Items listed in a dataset
-.-.-

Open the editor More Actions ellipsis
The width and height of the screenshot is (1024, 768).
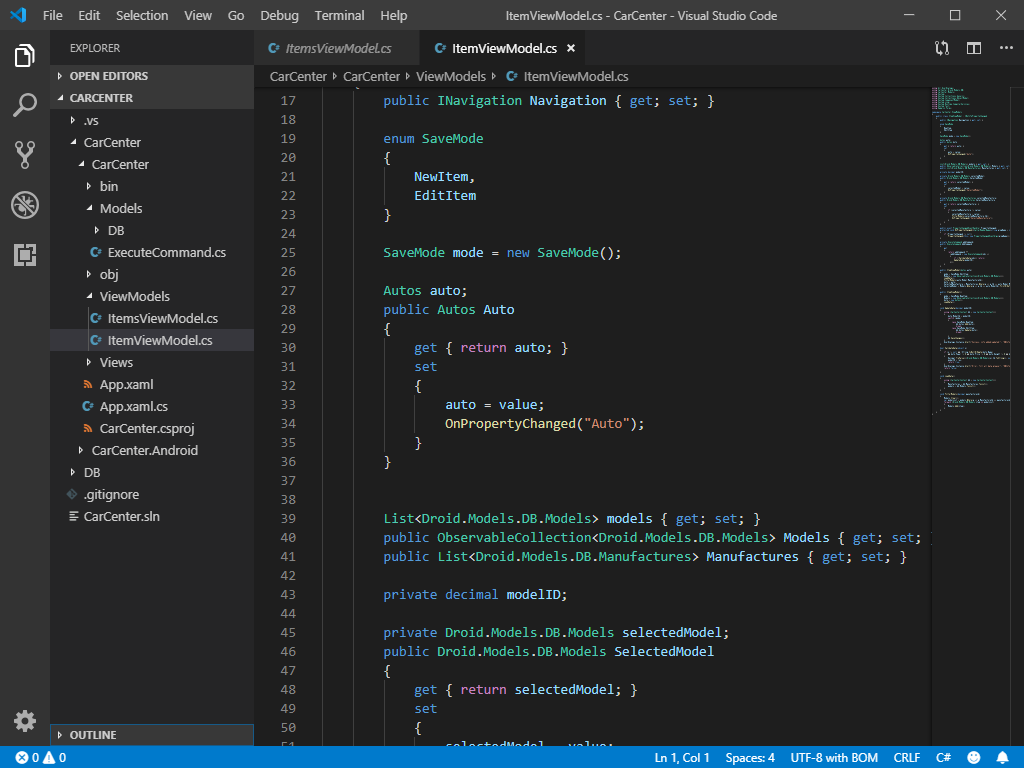tap(1004, 48)
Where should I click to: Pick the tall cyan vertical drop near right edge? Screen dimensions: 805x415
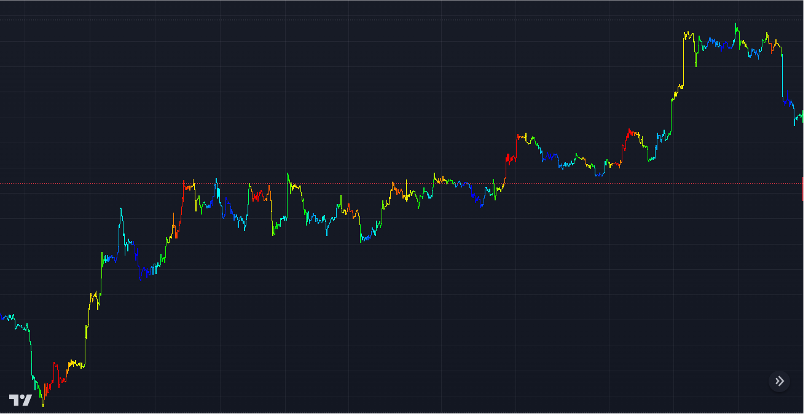(x=781, y=75)
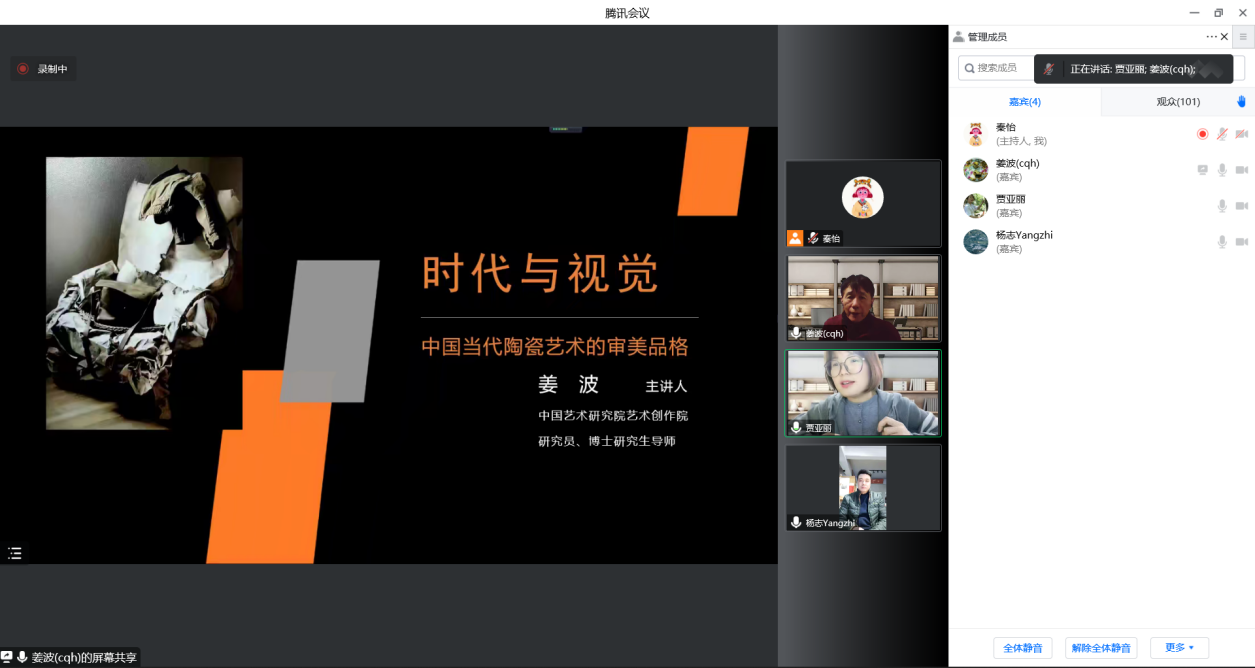
Task: Open the slide outline list icon
Action: point(15,553)
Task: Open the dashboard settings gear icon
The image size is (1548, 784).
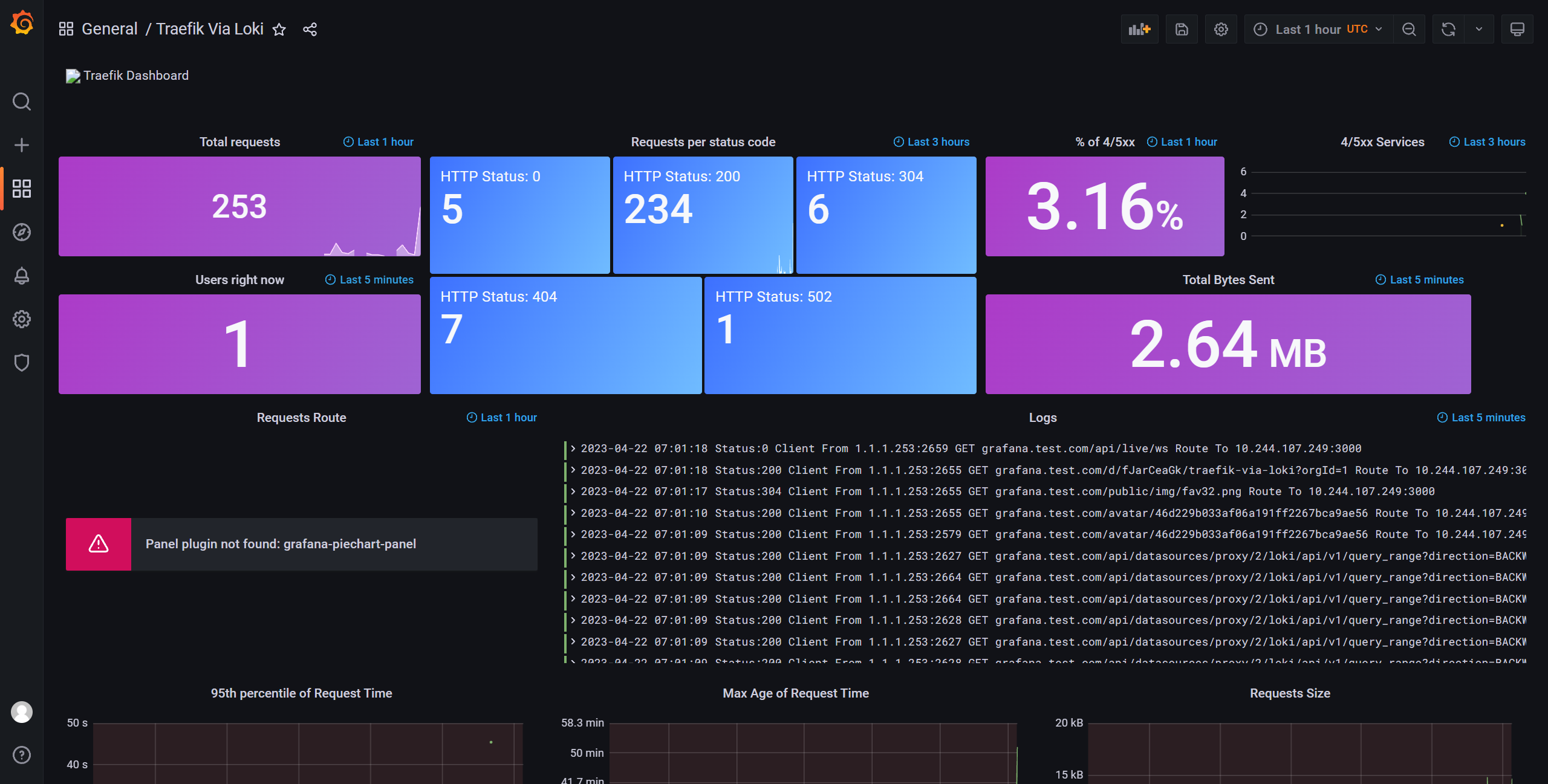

-.-.-

> _Problem details_: Can you transcribe every line of the listing above word for word, leaving the pictures out of your answer?

> _Solved problem_:
Open the editor More Actions ellipsis
The width and height of the screenshot is (1024, 768).
tap(1004, 48)
Where should I click to: Pick the tall cyan vertical drop near right edge? Screen dimensions: 805x415
(x=781, y=75)
Task: Open the slide outline list icon
Action: point(15,553)
Task: Open the dashboard settings gear icon
The image size is (1548, 784).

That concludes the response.